So with all of this spinning in my brain, some inner guide kicked in to remind me that I was now ten minutes away from my next class and on survival alert, the imagination kicked into gear and began reviewing the day’s planned classes. Some nuances emerged and new ideas surfaced and suddenly the armored body preparing to simply get through the day softened and looked forward to it all. My first class began with some good-humored banter with my 6th graders and off they went to play “Canta canta pajarito, canta canta tu canción, mira que la vida es triste y tu cantar me alegra el corazon.” The song claims that in this sad life, the bird’s happy song makes my heart glad. And sure enough, it did and does everytime I hear it. As did every song, dance, game and piece I did with all the different ages today. Maybe that fellow was right— it’s all just too much damned fun to qualify as work!
At least, until you try to do it. Bobby McFerrin, a former school parent, once told me how he took the 3rd grade to a recording studio for his son’s birthday to record a song and came out from the experience looking up sanatoriums in the phone book. He confessed to me, with an admiring tone, that it was—and I quote—“the hardest work he had ever done.”
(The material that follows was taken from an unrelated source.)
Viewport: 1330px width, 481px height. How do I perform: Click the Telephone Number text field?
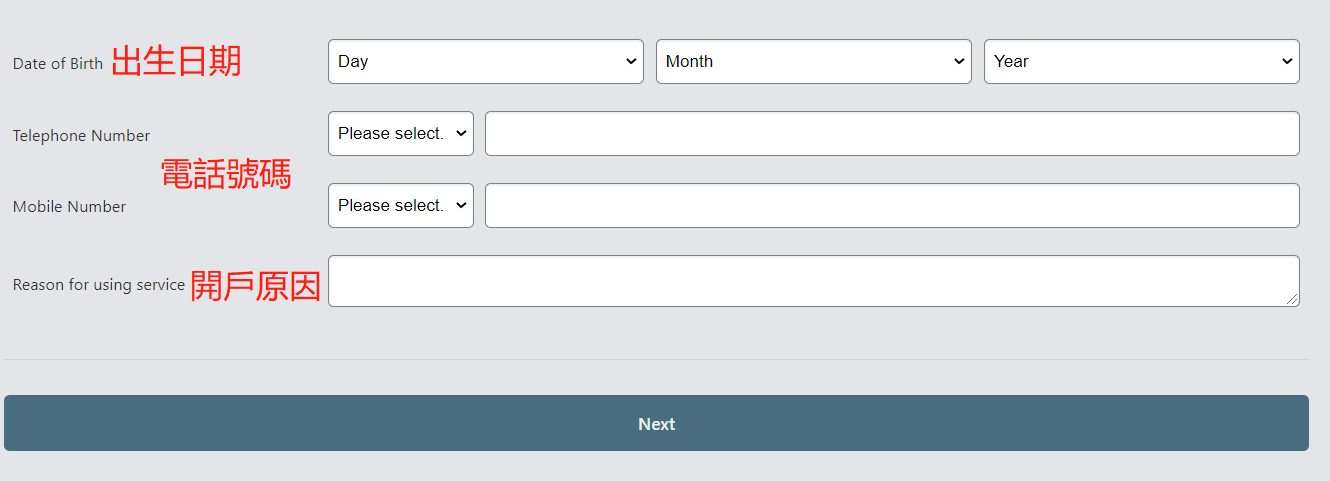[x=892, y=134]
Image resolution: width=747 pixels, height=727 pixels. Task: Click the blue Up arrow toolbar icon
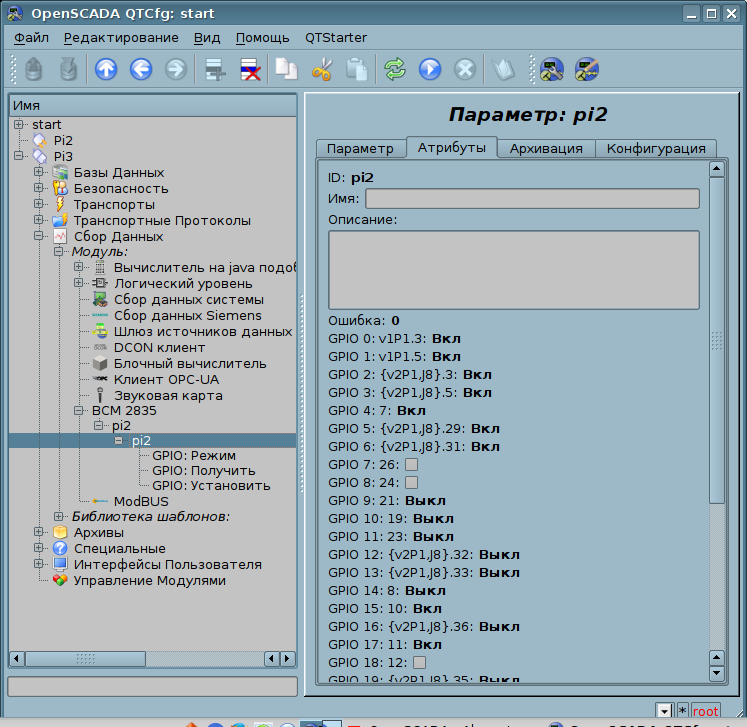coord(106,69)
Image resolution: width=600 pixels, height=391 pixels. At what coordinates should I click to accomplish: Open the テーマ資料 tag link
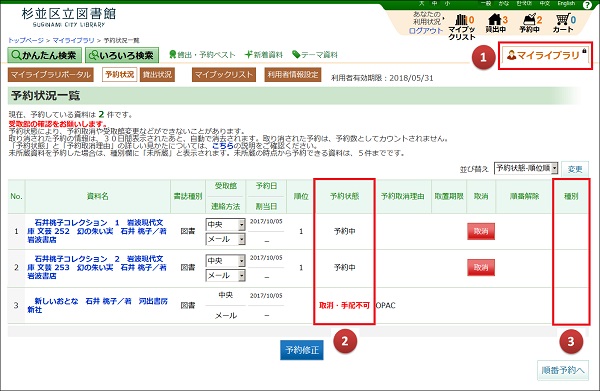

It’s now 6 pm and I not only made it through, but enjoyed just about every moment of it. The weekend awaits with all its glory, well-deserved and hard-earned. Never mind the school auction fund-raiser tomorrow night, the piano lesson, the concert related to my field, the organizing the chaos of the week’s papers and preparing the next week’s classes. It will be nice—and necessary—to have some space and some relief from the constant chatter of the little darlings.
Oh, and I promised the secret revelation of teaching. Well, no big surprise that it all boils down to our most over-used and ambivalent word— love. Love for the kids, love for the subject, love for the whole nine yards of whatever your passion, hopefully wedded to your work, may be. No matter how exhausting the demand is, love is both the fire within and the constant guiding star. It all is endurable and often pleasurable and sometimes extraordinary when love is at the helm. And being the fickle thing that it is, we can’t depend on it to be as constant as we would like. When love fades, our work suffers and we suffer and if we’re teachers, our kids suffer. When it begins to glow again, ain’t nothing we can do to capture it and make it stay. Just be grateful for the grace.